Ey Türk geleceğinin gençliği!

İşte, bu ortam ve koşullar içinde bile ödevin, Türk bağımsızlığını ve Cumhuriyetini kurtarmaktır! Bunun için gereken güç, damarlarındaki soylu kanda vardır!

          

Ata'ya mesaj Yaz / Oku

Yukarı

 

Faik Murat Müftüler

 MuratHoca : Faik Murat Müftüler


  HAYAL-ET MİLLETİM

28 Ağustos 2006 günü Zürich havalimanında, havalanmak üzere olan uçaktaki iki Türk yurttaşının neşeli ve mağrur duruşları ve diğer Türk yolcuların alkışlarıyla bu iki kişiyi kutlamaları, uçaktaki yabancı uyruklu yolcuların dikkatini çekmişti. Bu dikkatin bir diğer sebebi, basın mensuplarının bu iki kişiye olan yoğun ilgisiydi. Havalimanının bekleme salonunda flaşlar birbiri ardına patlamış, Prof. Dr. Şerif Hisarkaya ve Prof. Dr. Nermin Eftal Yılmaz, yağmur gibi yağan soruları yanıtlamakta zorluk çekmişlerdi.
Son on yıldır üçüncü kez, birden fazla Türk aynı yıl içinde Nobel ödülü kazanıyordu. Bu yıl, Hisarkaya fizik, Yılmaz ise tıp alanlarında Nobel ödülü almışlardı. Dönüş yolculuğu tam anlamıyla bir şölen olacaktı.
Türk Hava Yollarının Ata uçağı pist başı yaptığında birbirine geçen kemer tokalarının şakırtıları Türk yolcularının bir ağızdan okuduğu zafer marşına ritim tutuyordu sanki...

Türk'ün zafer doludur geçmişi
Yarını ise umut dolu
Utku için ölüme koşuyor
Umut içinse yaşam dolu

Anka 330 Model uçağın turbo jet motorları kükrediğinde yolcuların nefesi de marşı da bir an için kesildi. Geçen on iki yıldır bu yeni motor teknolojisi üzerine çalışmış olan Prof. Dr. Şerif Hisarkaya'nın da o sırada uçağın içinde olması esprilere neden oldu. Türk yolculardan biri "Şerif bey bizi koltuklarımıza yapıştırdı" deyince kabinde kahkaha tufanı kopmuştu. Şerif Bey kıvrak zekâsıyla cevabı da yapıştırdı tabii…. "Geçen yıl Nobel Kimya ödülünü alan Sami hoca iyi bir yapıştırıcı icat ederse eminim çok daha iyisini yapacaktır" Bu espri ikinci bir kahkaha fırtınası yarattı.
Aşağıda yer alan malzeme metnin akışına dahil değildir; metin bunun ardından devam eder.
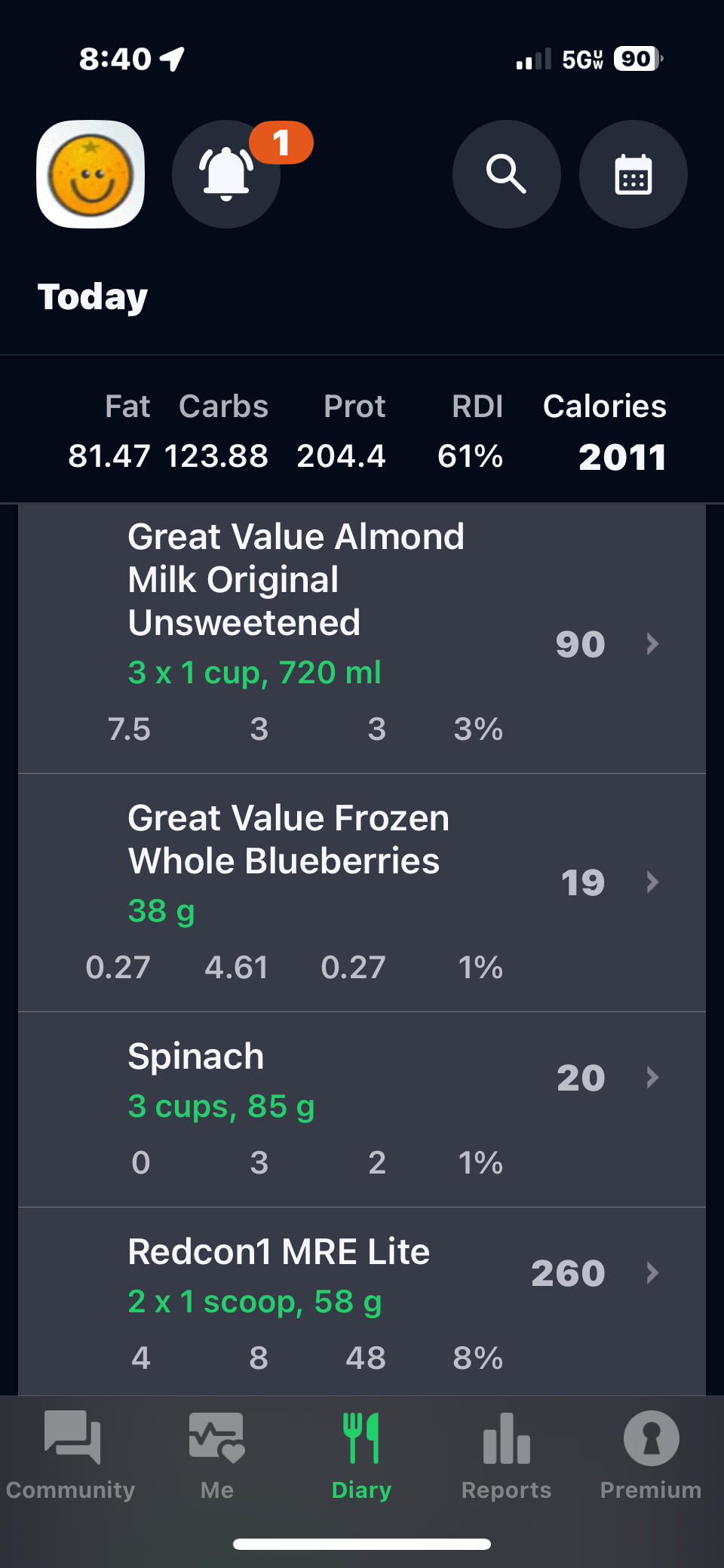
Task: Tap Spinach serving size 3 cups, 85 g
Action: tap(221, 1106)
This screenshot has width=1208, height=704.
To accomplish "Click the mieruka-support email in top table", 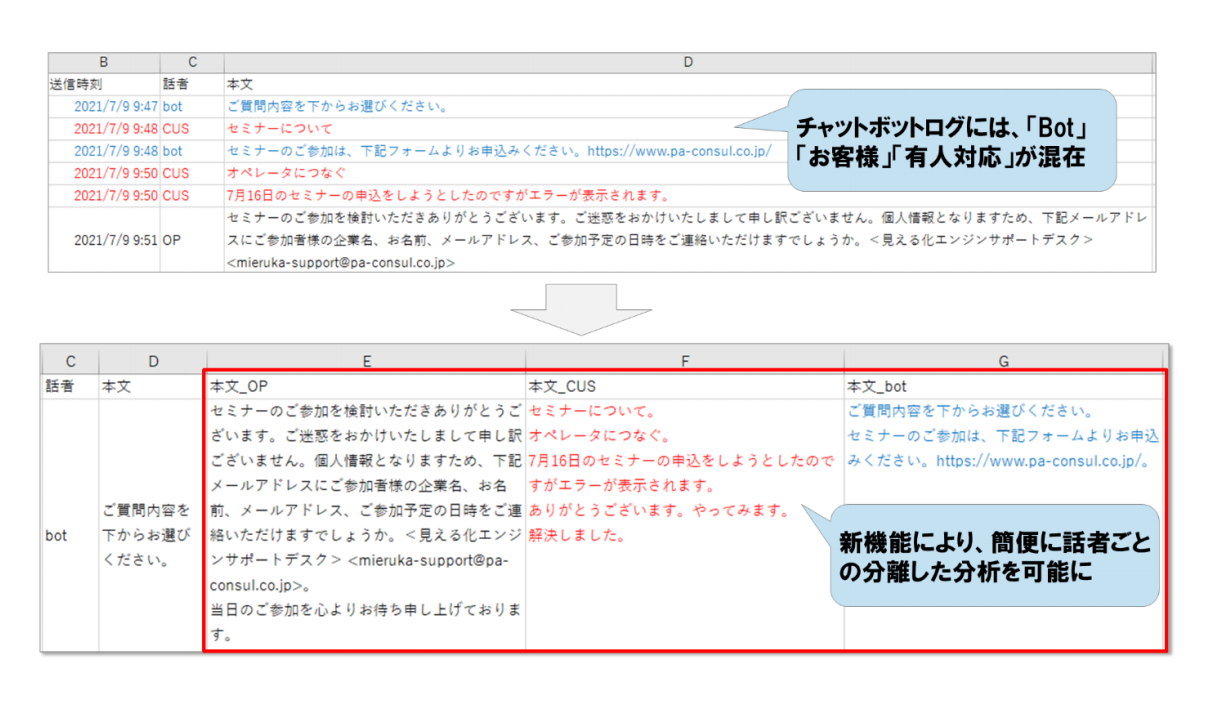I will point(341,262).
Uçağın tekerleklerinin yerden kesilmesinden on saniye sonra, pencerelerden bakan yolcuların gözünde tüm kent büyük ölçekli bir haritaya dönüşmüştü. Zürich caddelerinde gezen vasıtaların, hava limanındaki hangarlarda ve park alanlarında bekleşen uçakların, Avrupa'nın dört bir yanında harıl harıl çalışan enerji santrallerinin, fabrikaların ve tüm dünyadaki milyarlarca elin her gün defalarca dokunduğu, gündelik yaşamın vazgeçilmez unsurları olan yüksek teknoloji ürünü bir çok eşyanın, Türk icadı, Türk üretimi veya Türk patentiyle üretilmiş olduğunu bilen Şerif Bey, yarattığı sanat şaheserini gururla izleyen bir ressam gibi baktı altlarında uzayıp giden manzaraya. Bu manzaradan esinlediği milli gurur, aldığı ödülden dolayı duyduğu bireysel gururuna baskın geliyordu.

Uçak Esenboğa havalimanına indiğinde yeni bir kalabalık, coşkulu bir karşılama komitesi oluşturmuştu. Havalimanının bir çift düğüm atılabilecek tüm aksamına yüzlerce Türk bayrağı asılmıştı. İki öğretim üyesinin yerli yabancı tüm öğrencileri havalimanındaydı. Şerif Bey ve Nermin hanım bekleme salonuna girer girmez kutlayan kalabalığı yararak soluğu duvardaki Atatürk portresinin önünde aldılar. Kısa saygı duruşu sırasında Nermin hanımın gözleri dolmuştu. Fısıltısını, çevresini saran kalabalıktan kimse duymamıştı.
"Daha bitmedi Atam… Bekle…"

Artık neredeyse her yıl rutine binmiş olan bu karşılama törenleri üniversite öğrencilerinin en favori eğlencelerinden biri olmuştu. Bu sene fizik ve tıp öğrencilerinin yılıydı. Diğer alanlardaki öğrenciler, geleneğin gereği, törene yeni tez çalışmalarıyla gelmişlerdi ve ellerindeki dokümanları tatlı rakiplerine doğru sallayıp "Gelecek yıl görürsünüz" diyerek, meydan okuyorlardı.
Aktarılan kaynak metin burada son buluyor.